Transcribe this listing exactly; omit the pictures.

----

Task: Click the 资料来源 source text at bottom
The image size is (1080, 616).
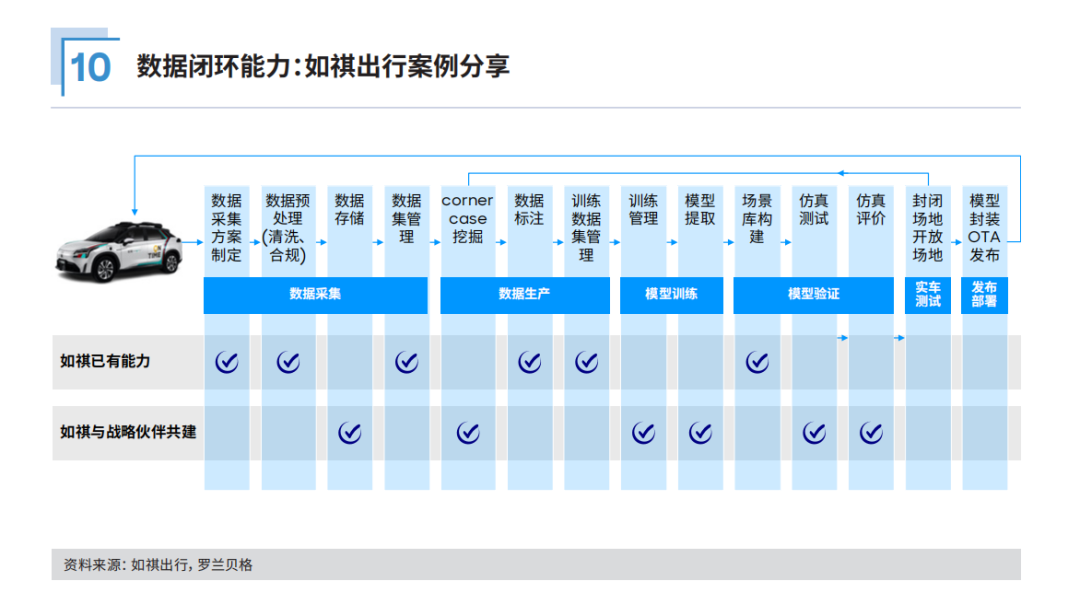Action: 157,565
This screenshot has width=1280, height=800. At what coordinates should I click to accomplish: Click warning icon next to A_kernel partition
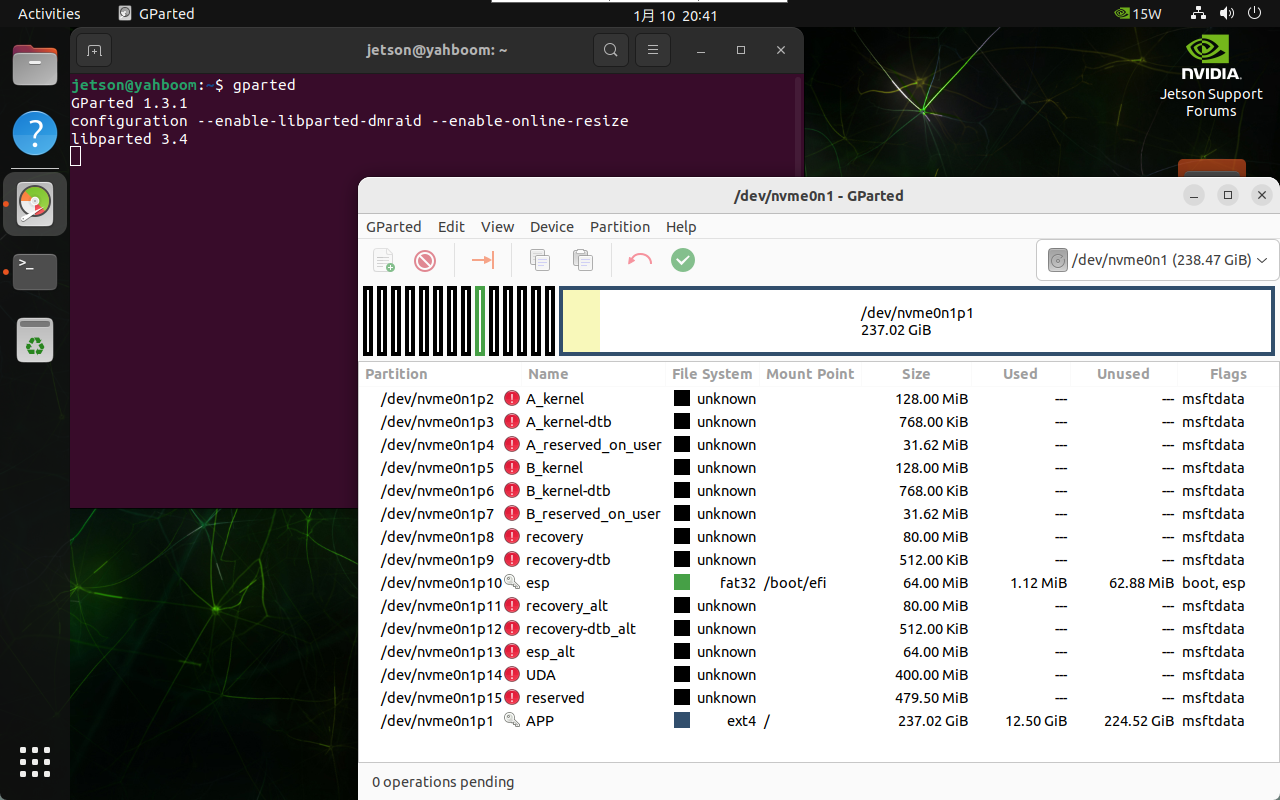tap(512, 399)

----

#### [SOLVED PROBLEM]
Task: Click the 资料来源 source text at bottom
The image size is (1080, 616).
Action: 157,565
This screenshot has width=1280, height=800. At what coordinates should I click to accomplish: Click warning icon next to A_kernel partition
tap(512, 399)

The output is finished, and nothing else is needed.